** START PASSAGE **

Below is the code snippet for marshaling the Record object into an XML document. Before the marshalling take place we create an object of Record and adds a some Tracks into it.

package org.kodejava.example.jaxb;

import javax.xml.bind.JAXBContext;
import javax.xml.bind.JAXBException;
import javax.xml.bind.Marshaller;
import java.io.FileWriter;
import java.io.IOException;
import java.io.Writer;

public class JAXBElementWrapper {
    public static void main(String[] args) {
        Track track1 = new Track();
        track1.setId(1);
        track1.setTitle("Love Me Do");

        Track track2 = new Track();
        track2.setId(2);
        track2.setTitle("From Me To You");

        Track track3 = new Track();
        track3.setId(3);
        track3.setTitle("She Loves You");

        Record record = new Record();
        record.setId(1);
        record.setTitle("The Beatles 1");
        record.getTracks().add(track1);
        record.getTracks().add(track2);
        record.getTracks().add(track3);

        try {
            JAXBContext context = JAXBContext.newInstance(Record.class);
            Marshaller marshaller = context.createMarshaller();
            marshaller.setProperty(Marshaller.JAXB_FORMATTED_OUTPUT, true);
            marshaller.marshal(record, System.out);

            Writer writer = null;
            try {
                writer = new FileWriter("Record.xml");
                marshaller.marshal(record, writer);
            } finally {
                if (writer != null) {
                    writer.close();
                }
            }
        } catch (JAXBException e) {
            e.printStackTrace();
        } catch (IOException e) {
            e.printStackTrace();
        }
    }
}

The above program will generated the following XML document.

** END PASSAGE **

WHAT YOU SHOULD DO: Return everything from "Below is the" down to "Tracks into it." in the JAXB example above, copied word for word.

** START PROVIDED MATERIAL **

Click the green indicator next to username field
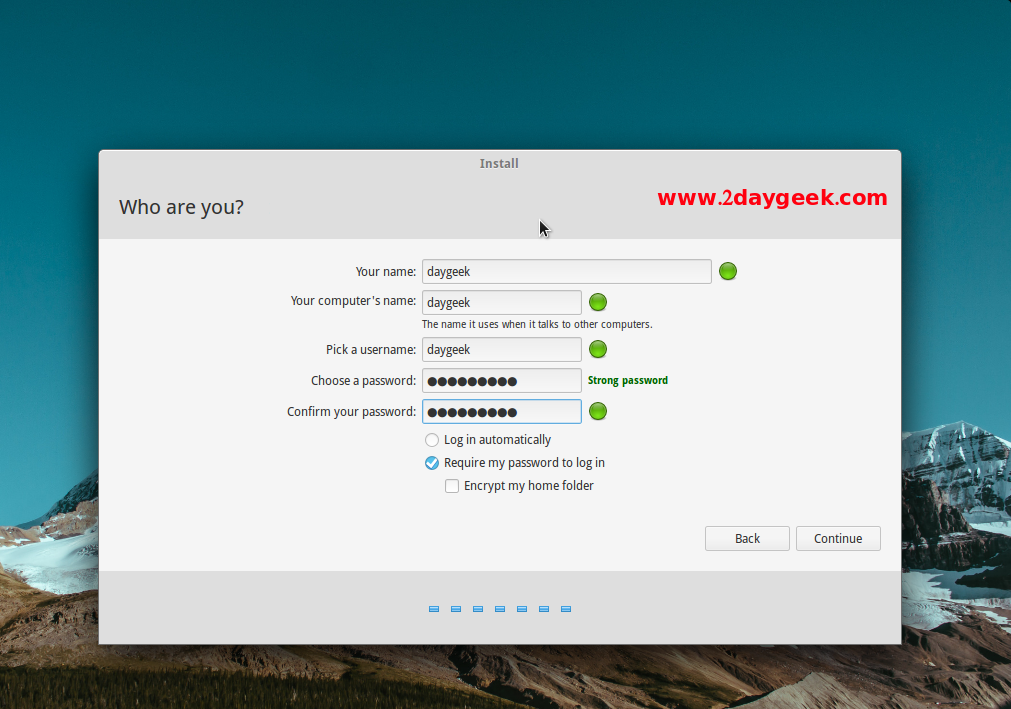1011x709 pixels. tap(598, 349)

** END PROVIDED MATERIAL **

THE RESPONSE:
Below is the code snippet for marshaling the Record object into an XML document. Before the marshalling take place we create an object of Record and adds a some Tracks into it.